I’m Thankful For: Believing Mirrors
I was closed off for a good part of my life when I was younger. I was blind to this fact too.
People have always been open with me since I remember and I thought I was open with them too. They talked, I listened and I never said much. I got away with listening and I probably still could get away with it because so many people want to be heard. On occasion I would minimally reciprocate my experiences but rarely my feelings.
It wasn’t until college, that I didn’t want to listen as much as I wanted to speak equally and be heard.
One of the best things in the world is when someone understands you, your feelings, experiences or your feelings in relation to your experiences.
It’s a blessing to know you are not alone. Vulnerability revealed that gift to me. Many of my current friends are the most aligned with me and who I am. They understand different aspects of myself, but one particular friend understands many of my experiences and feelings, than any friend I’ve known. He is my mirror.
It is common to get impatient when we see parts of ourselves in others that is hard for us to love or that we feel we need to work on within ourselves. However, my friendship with him is full patience and kindness. We hold space for each other, the same space that I have given so many throughout my life has been reciprocated through him and it brought deeper understanding with why a lot of my friends feel safe with me.
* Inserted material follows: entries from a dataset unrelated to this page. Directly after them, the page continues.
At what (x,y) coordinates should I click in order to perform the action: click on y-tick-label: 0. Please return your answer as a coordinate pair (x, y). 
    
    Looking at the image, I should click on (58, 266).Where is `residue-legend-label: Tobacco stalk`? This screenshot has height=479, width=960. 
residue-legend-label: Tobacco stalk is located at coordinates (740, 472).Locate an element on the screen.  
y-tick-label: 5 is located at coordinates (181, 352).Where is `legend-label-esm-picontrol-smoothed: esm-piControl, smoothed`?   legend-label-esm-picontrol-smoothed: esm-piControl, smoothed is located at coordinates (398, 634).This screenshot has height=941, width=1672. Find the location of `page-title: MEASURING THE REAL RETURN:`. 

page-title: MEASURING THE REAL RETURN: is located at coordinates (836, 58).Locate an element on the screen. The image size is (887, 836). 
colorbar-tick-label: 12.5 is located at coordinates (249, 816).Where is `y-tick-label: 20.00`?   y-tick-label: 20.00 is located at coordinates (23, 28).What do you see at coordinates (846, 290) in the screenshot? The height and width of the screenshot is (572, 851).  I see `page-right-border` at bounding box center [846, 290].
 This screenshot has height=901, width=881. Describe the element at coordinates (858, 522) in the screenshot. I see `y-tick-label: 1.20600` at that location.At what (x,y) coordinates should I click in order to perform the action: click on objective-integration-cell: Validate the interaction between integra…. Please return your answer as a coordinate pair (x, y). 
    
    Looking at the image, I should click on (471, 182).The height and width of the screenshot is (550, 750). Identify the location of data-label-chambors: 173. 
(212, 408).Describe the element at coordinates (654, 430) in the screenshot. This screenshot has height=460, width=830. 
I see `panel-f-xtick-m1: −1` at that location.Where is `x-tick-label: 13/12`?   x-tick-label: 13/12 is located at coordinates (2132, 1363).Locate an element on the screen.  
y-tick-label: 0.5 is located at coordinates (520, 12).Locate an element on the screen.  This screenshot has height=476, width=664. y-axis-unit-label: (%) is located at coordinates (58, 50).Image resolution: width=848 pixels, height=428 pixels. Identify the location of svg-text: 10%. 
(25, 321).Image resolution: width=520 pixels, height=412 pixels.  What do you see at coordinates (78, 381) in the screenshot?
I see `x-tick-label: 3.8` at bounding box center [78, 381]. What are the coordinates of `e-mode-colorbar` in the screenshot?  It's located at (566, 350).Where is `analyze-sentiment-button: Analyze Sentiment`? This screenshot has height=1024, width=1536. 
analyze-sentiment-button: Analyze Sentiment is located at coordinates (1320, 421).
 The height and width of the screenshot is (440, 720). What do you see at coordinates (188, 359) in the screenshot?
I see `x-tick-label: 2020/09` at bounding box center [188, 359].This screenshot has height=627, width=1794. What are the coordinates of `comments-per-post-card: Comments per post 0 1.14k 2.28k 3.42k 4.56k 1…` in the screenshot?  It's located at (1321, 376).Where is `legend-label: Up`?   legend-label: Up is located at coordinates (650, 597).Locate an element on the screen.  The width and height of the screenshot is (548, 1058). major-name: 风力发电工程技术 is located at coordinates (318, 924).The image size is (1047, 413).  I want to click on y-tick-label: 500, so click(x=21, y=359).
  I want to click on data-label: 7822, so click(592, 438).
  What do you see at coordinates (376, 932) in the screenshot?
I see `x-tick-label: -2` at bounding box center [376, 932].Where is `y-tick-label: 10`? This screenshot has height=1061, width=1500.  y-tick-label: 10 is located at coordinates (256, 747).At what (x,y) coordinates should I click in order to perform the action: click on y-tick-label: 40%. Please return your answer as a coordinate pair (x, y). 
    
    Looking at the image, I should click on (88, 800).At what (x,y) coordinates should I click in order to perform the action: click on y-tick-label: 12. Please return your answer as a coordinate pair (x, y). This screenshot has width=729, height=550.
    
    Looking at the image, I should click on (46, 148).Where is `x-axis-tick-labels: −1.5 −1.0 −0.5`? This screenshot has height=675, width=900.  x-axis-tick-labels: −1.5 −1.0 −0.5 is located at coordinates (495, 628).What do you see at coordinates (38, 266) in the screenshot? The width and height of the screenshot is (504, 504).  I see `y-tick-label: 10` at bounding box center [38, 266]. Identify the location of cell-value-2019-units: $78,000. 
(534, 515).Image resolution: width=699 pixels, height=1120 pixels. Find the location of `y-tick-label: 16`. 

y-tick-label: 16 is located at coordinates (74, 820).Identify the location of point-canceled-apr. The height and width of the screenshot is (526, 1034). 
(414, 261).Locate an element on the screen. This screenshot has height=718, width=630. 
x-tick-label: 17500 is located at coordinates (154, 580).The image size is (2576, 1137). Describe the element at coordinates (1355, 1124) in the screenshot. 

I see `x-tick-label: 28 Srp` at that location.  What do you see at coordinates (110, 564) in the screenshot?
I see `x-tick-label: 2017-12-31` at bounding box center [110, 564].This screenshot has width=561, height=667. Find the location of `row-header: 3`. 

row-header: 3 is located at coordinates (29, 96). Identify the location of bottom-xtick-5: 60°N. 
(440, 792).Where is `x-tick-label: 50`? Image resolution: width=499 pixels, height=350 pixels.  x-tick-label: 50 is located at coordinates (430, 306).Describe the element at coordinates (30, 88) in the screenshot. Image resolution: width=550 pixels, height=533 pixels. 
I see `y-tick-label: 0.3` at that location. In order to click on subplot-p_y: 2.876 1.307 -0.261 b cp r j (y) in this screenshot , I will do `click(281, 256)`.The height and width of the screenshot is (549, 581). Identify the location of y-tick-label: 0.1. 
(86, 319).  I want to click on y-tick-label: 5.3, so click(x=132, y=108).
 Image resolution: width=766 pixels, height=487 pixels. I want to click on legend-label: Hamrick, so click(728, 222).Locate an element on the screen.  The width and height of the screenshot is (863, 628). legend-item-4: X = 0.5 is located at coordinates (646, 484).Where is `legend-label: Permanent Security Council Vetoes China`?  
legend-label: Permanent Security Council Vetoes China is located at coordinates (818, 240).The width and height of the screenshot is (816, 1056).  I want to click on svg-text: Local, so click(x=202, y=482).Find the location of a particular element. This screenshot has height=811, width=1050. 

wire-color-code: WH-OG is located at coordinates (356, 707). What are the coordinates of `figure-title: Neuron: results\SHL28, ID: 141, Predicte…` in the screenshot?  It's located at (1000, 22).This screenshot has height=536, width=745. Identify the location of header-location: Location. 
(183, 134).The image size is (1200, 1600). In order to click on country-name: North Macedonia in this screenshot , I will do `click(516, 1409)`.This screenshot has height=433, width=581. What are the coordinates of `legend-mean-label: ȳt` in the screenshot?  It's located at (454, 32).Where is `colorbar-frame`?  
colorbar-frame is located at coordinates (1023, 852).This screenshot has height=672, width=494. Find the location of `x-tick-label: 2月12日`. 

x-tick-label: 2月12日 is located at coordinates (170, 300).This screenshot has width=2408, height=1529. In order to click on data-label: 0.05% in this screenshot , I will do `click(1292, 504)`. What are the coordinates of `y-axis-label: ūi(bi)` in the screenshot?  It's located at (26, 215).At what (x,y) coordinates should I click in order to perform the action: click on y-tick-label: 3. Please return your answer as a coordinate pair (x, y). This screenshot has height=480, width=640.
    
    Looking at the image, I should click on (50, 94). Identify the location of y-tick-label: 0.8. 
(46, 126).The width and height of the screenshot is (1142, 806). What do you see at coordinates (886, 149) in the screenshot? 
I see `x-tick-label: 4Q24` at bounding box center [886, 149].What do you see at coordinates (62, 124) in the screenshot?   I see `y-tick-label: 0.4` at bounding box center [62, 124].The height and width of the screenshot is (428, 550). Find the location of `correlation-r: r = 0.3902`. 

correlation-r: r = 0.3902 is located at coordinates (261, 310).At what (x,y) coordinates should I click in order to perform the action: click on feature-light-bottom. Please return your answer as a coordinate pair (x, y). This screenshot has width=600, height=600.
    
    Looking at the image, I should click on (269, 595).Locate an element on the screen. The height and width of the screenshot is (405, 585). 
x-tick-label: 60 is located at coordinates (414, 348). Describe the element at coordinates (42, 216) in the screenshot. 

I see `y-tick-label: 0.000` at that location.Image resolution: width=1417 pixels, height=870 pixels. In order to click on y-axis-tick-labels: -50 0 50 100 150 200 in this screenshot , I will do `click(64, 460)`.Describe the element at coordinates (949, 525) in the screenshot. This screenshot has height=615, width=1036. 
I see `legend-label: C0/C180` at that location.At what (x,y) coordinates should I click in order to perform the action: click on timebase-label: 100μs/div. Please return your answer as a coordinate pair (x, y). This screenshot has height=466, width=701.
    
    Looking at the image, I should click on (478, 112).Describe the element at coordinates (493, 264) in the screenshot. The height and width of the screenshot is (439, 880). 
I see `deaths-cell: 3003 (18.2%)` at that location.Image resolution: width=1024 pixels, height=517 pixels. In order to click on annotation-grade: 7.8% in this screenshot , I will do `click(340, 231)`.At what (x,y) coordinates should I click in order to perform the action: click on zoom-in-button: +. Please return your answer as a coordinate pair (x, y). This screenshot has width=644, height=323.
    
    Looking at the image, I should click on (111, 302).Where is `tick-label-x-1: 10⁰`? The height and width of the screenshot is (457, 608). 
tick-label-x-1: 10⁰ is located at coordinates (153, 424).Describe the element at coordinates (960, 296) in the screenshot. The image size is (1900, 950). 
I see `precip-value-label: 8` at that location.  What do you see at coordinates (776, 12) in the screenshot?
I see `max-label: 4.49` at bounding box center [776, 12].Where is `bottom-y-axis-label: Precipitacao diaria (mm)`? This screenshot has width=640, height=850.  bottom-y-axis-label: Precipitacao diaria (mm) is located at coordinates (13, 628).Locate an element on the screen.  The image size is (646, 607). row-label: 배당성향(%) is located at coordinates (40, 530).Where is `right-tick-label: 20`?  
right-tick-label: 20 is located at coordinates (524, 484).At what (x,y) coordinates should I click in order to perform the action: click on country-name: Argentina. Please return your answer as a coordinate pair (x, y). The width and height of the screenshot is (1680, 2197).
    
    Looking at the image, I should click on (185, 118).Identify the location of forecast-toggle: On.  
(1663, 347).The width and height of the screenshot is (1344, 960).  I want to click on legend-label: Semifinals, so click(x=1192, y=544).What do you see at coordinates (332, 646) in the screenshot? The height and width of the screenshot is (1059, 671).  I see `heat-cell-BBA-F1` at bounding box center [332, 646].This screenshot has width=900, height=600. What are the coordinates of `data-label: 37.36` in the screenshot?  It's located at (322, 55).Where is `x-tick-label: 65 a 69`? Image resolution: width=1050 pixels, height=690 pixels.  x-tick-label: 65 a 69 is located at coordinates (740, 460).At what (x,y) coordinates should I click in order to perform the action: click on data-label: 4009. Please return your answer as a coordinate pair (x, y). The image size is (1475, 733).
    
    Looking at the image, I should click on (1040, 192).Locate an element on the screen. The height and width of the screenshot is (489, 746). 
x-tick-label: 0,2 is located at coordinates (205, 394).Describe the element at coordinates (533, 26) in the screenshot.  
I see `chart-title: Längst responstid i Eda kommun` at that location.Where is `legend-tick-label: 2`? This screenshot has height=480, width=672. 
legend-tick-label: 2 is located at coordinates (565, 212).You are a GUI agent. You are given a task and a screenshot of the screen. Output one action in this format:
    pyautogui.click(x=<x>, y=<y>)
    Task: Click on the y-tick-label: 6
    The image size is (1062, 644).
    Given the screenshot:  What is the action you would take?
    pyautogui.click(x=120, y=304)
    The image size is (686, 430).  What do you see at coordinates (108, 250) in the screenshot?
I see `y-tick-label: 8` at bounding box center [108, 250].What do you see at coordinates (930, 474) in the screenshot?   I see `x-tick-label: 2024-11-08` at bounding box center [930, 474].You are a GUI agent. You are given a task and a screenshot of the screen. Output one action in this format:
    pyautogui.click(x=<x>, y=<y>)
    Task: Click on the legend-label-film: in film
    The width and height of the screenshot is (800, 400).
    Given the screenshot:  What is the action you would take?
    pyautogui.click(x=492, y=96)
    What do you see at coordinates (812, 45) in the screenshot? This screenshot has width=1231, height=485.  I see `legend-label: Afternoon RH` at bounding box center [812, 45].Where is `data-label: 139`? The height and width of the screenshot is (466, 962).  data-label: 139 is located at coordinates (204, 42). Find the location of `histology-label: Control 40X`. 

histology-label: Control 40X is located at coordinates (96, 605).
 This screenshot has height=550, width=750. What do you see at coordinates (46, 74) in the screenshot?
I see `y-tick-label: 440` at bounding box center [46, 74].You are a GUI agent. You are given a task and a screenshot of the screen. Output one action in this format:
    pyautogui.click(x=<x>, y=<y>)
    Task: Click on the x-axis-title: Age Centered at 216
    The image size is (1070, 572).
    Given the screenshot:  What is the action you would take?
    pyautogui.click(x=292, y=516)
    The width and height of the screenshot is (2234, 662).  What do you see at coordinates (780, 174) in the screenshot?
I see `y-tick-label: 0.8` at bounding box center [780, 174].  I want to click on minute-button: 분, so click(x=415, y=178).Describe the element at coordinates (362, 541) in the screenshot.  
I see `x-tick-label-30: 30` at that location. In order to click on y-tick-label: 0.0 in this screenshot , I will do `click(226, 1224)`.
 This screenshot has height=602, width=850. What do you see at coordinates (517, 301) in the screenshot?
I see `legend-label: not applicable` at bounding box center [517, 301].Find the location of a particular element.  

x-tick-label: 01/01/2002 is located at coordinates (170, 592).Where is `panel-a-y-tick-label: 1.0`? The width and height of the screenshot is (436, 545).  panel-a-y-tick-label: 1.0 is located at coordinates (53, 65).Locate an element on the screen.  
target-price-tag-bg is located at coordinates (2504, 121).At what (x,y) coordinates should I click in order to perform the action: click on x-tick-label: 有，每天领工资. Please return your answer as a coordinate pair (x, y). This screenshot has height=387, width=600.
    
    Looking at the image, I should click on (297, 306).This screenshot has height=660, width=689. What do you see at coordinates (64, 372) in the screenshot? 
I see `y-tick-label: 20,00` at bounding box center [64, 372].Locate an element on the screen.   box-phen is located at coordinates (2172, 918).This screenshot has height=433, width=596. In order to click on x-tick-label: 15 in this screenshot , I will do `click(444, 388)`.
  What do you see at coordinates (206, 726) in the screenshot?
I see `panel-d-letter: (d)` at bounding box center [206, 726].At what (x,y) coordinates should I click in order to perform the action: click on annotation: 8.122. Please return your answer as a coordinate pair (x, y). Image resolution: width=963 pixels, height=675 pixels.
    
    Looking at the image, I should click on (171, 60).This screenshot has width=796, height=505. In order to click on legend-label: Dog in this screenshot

We are open and honest; I am the most open and honest with him. I tend to hold my breath when I speak certain truths to anyone including him. I always exhale when he says “I understand”.
In my times of fear and doubt, he lifts me up. While my friends believe in me, he believes in me in a deeper way than I have experienced. It sometimes feels like he knows something about me and my future that I don’t know or can’t see within me. When I talk about my goals he supports me like it already happened. It always catches me off guard. I even found a deeper belief in myself as a result of his belief in me. He is my Believing Mirror.
“‘Believing Mirrors’ are people who mirror us back to ourselves as powerful, strong, and in our most positive light.” (Julia Cameron Live).
Today I am thankful for my believing mirror for mirroring back the most positive version of myself that I don’t always see. I am thankful for his friendship and the ways I have grown as a result of him and our friendship.